Stored data:
====
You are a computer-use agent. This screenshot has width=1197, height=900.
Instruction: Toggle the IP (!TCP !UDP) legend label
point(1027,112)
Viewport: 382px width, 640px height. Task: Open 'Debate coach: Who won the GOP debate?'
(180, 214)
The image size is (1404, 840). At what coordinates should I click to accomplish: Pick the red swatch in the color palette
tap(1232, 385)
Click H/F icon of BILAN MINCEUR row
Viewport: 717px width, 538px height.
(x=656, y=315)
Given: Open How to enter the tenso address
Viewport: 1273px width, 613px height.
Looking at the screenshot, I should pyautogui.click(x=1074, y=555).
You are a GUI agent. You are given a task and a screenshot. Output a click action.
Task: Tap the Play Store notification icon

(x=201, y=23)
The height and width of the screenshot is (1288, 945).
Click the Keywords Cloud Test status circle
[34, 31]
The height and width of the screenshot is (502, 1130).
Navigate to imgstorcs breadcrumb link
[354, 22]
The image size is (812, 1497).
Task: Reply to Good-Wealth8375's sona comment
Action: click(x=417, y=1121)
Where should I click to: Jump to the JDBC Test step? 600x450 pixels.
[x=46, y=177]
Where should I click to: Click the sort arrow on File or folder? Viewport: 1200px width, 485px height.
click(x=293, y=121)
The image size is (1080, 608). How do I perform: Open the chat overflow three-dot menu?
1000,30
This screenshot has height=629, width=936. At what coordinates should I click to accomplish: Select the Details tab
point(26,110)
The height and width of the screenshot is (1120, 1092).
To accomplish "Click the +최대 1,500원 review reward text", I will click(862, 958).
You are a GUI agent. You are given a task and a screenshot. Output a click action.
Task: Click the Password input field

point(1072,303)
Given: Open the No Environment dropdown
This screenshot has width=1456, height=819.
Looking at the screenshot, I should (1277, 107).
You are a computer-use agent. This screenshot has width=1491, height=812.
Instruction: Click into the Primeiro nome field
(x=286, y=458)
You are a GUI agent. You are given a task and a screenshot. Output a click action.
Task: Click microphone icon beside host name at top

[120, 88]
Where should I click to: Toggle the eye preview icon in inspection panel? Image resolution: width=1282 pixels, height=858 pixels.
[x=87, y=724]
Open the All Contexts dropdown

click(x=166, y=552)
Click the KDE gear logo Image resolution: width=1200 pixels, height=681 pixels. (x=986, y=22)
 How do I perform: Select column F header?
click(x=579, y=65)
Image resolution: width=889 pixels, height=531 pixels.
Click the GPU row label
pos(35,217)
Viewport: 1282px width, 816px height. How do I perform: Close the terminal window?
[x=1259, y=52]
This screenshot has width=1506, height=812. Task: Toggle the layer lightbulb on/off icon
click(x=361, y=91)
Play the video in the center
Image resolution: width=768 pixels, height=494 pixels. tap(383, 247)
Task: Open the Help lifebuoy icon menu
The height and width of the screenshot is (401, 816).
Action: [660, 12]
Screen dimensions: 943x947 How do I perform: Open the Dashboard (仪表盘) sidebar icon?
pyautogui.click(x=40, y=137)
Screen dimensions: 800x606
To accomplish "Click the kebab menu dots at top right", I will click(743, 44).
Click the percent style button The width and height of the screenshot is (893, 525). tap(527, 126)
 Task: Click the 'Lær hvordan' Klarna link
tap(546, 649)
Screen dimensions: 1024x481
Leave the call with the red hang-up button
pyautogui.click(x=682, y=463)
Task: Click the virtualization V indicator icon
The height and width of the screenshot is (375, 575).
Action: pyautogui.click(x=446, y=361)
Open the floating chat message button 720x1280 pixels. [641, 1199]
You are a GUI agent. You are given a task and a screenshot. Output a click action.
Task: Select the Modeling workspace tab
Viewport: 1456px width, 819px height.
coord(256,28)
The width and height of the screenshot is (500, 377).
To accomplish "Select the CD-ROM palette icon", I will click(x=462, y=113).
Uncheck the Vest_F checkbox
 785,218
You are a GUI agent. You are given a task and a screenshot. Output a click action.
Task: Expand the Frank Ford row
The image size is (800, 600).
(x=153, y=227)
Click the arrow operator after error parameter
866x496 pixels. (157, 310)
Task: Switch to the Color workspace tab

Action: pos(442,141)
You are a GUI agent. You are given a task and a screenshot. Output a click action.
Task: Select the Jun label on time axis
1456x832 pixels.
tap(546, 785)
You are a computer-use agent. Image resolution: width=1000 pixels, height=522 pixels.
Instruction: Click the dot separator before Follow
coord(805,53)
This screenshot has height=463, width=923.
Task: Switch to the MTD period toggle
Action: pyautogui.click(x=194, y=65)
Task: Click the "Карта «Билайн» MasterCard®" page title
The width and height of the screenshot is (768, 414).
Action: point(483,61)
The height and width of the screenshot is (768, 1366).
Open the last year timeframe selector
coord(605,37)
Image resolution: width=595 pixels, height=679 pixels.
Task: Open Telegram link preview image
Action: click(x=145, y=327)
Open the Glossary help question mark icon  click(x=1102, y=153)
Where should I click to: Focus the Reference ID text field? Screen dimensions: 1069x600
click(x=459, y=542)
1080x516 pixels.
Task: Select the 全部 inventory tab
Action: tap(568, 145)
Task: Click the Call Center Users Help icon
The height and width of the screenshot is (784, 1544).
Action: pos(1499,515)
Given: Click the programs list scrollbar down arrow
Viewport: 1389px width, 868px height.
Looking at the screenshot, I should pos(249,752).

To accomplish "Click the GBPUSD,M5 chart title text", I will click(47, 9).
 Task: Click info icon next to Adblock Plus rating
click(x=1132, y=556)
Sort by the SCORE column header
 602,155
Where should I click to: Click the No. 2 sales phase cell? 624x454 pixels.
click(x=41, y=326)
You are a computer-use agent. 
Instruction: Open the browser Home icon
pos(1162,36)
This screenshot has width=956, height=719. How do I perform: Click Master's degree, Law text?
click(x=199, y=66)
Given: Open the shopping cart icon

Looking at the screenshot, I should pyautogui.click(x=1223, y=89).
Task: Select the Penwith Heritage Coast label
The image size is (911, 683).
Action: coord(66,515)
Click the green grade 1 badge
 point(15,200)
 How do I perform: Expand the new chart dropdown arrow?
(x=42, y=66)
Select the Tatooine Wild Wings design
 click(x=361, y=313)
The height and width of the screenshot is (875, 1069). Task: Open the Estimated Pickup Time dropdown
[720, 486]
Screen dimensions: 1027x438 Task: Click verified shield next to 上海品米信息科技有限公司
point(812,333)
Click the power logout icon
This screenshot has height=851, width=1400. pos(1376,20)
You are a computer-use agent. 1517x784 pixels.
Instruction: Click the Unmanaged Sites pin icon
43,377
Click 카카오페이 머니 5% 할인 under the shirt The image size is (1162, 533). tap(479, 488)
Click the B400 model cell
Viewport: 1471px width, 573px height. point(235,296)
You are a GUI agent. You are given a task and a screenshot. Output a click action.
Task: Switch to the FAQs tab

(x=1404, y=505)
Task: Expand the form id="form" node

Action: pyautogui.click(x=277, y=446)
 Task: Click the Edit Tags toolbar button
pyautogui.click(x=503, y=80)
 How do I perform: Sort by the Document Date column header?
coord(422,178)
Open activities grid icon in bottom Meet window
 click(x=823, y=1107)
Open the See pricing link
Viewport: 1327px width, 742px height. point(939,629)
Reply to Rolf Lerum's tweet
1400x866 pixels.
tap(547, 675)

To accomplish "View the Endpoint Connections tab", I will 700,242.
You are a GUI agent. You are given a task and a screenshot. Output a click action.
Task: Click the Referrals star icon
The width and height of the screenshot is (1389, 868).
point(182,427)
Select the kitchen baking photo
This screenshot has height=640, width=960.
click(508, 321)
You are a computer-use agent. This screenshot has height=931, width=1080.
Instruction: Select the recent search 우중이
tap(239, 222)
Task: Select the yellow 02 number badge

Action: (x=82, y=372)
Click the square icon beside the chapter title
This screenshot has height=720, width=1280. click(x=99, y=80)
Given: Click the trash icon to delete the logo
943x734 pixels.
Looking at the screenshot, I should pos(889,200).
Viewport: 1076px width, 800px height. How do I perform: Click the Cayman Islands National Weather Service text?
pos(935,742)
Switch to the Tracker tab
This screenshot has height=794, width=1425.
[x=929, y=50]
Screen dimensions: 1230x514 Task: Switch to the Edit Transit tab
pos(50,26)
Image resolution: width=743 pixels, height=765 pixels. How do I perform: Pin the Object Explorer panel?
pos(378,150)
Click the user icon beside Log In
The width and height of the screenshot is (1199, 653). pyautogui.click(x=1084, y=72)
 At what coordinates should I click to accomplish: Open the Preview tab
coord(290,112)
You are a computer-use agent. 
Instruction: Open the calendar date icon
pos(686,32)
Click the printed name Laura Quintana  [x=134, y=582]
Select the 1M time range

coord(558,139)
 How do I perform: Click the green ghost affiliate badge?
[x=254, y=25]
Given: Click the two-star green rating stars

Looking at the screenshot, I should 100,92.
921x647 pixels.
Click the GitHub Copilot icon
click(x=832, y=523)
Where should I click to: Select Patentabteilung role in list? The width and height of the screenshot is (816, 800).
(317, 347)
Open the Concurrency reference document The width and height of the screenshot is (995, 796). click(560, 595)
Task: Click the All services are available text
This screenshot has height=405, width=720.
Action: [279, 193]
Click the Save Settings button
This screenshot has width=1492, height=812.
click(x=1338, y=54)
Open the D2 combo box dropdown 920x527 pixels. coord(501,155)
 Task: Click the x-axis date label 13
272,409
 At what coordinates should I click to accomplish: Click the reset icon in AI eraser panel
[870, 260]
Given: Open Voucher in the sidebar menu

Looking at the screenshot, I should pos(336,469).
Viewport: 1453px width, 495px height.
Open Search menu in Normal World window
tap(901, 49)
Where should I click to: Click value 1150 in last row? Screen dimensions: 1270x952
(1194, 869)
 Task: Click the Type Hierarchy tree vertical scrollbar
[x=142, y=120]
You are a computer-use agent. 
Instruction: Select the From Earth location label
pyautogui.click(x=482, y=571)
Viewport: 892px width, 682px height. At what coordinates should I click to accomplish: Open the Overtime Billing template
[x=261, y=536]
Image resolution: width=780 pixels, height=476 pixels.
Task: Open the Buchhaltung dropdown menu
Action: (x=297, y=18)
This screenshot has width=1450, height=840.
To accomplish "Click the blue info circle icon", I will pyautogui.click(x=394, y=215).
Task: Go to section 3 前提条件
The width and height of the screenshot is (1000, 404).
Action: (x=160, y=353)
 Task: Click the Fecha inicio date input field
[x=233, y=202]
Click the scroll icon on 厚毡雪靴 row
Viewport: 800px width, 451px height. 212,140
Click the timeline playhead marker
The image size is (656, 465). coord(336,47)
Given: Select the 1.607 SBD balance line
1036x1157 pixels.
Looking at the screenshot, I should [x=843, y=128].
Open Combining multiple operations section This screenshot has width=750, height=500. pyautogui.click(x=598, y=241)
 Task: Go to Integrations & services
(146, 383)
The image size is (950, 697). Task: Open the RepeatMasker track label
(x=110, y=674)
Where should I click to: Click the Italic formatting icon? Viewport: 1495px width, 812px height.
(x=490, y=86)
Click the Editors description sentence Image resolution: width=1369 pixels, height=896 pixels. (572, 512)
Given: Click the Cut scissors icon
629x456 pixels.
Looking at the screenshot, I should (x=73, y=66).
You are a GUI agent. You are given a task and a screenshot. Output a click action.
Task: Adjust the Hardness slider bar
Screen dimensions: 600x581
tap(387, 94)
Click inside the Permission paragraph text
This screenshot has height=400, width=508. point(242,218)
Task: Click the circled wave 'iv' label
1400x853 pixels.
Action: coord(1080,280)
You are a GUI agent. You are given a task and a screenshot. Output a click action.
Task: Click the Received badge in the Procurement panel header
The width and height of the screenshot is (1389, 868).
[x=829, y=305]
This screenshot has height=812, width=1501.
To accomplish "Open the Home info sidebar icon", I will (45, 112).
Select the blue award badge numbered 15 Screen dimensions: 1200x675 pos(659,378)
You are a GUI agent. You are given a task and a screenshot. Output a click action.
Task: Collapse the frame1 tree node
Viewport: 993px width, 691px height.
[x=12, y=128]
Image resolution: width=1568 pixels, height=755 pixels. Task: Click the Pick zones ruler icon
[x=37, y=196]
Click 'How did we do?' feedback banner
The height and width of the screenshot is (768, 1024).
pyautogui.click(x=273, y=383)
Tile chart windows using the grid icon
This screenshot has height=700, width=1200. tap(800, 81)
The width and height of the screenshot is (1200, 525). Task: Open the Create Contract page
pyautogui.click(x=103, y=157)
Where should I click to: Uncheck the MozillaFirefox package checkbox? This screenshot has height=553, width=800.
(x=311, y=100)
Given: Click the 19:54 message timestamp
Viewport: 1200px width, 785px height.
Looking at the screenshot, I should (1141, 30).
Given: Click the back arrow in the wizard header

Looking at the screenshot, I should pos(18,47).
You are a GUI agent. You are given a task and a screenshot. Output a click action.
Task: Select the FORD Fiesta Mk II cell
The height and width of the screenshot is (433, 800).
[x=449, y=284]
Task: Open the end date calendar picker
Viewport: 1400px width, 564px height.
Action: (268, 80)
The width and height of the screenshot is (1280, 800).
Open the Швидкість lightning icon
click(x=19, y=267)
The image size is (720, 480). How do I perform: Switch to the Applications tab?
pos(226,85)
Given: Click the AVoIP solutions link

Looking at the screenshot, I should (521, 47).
====
Beginning at the line above that contains "Where should I click to: Click the Italic", return each line exactly through the line that contains "Click the Editors", and no others.

Where should I click to: Click the Italic formatting icon? Viewport: 1495px width, 812px height.
(x=490, y=86)
Click the Editors description sentence Image resolution: width=1369 pixels, height=896 pixels. (572, 512)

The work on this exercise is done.